The Watford Observer is again delighted to be teaming up with its friends at Watford Museum to take another journey back to the past to recall the key events and dates that helped shape the town’s future.

The 19th part of '50 events and dates that shaped Watford' looks back to the laying of a foundation stone by a future king at a new home for orphans, many of the buildings of which survive to this day.

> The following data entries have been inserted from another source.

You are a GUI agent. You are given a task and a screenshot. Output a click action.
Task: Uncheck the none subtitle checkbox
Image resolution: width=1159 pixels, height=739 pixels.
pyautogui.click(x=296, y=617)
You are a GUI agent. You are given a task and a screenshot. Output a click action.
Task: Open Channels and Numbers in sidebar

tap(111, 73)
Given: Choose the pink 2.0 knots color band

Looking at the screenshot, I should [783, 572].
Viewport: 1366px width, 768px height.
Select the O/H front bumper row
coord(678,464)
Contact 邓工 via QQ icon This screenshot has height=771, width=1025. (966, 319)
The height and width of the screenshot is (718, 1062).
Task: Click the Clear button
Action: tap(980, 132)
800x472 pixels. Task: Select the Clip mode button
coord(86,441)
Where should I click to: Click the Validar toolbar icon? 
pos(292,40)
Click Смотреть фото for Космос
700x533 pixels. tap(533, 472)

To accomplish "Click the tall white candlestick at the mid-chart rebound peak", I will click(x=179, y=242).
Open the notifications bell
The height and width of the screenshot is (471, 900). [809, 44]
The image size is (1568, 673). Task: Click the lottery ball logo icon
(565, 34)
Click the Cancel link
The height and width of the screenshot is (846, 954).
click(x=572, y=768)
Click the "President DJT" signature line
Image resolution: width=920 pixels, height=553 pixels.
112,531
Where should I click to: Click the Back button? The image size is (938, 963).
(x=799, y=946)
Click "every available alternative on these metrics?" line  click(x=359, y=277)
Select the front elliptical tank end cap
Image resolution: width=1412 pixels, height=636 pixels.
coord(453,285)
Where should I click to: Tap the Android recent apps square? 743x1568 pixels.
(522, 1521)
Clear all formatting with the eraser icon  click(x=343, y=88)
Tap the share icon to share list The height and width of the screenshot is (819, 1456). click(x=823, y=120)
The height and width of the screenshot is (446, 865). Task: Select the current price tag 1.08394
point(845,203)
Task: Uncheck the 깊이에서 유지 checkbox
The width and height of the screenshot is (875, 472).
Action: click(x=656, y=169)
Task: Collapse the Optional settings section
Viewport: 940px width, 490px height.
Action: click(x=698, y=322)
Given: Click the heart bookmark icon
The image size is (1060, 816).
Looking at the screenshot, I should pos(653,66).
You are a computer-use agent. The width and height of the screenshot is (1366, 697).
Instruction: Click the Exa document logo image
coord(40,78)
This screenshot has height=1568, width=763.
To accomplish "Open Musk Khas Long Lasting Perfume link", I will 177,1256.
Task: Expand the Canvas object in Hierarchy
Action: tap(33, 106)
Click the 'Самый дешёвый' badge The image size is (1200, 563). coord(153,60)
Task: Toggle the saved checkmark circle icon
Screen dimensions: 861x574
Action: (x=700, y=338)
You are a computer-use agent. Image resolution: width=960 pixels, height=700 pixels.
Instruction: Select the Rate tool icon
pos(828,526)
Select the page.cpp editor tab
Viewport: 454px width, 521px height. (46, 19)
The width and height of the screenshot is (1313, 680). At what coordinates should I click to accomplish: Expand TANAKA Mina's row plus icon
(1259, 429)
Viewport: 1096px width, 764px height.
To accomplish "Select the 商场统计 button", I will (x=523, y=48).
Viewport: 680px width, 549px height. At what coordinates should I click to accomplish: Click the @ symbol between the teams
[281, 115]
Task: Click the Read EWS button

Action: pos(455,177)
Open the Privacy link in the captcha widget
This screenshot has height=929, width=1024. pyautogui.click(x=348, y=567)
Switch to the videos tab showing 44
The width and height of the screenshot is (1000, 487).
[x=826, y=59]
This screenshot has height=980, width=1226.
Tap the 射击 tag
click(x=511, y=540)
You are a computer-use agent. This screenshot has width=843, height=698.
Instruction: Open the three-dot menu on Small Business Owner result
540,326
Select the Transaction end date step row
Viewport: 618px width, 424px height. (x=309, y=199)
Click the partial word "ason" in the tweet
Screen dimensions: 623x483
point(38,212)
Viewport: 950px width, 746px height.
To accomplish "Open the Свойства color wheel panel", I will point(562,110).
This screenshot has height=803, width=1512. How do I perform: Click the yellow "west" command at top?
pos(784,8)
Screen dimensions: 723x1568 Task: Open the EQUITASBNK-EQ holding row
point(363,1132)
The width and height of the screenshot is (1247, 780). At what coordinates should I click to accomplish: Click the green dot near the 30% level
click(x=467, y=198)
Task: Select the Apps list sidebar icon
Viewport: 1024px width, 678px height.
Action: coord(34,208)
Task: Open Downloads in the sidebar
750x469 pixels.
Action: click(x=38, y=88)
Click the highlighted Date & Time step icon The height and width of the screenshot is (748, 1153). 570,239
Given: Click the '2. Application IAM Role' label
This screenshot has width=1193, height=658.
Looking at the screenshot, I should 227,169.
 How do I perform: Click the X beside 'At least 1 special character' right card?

The museum's volunteer archivist Christine Orchard said: "The London Orphan Asylum was founded in 1813 by the Reverend Andrew Reed and was originally based in London. Watford was later chosen as a new site as it was a healthier environment for the children. The foundation stone was laid by the Prince of Wales (later King Edward VII) on July 15, 1869, and the home was official opened in 1871.

Watford Observer:

A boys dormitory at the asylum

"The extensive buildings, designed by Henry Dawson, included classrooms, dining hall, a swimming bath and a chapel as well as dormitories and kitchens, laundries and small infirmary. The initial intake was intended to be 450 children.

Watford Observer:

The girls infirmery

"In the 1930s the school was renamed Reed’s School. In the 1940s, the buildings were requisitioned by the Government for war use and later used by the Ministry of Labour.

Watford Observer:

A sketch of the asylum complex

"The Government kept offices at the site until the 1980s when some of the buildings were converted for housing. Many of the original buildings still stand and new blocks have been constructed to expand the site."

Watford Museum is open Thursday to Saturday, 10am to 5pm. No booking is necessary but Covid prevention measures are still in place to keep visitors safe.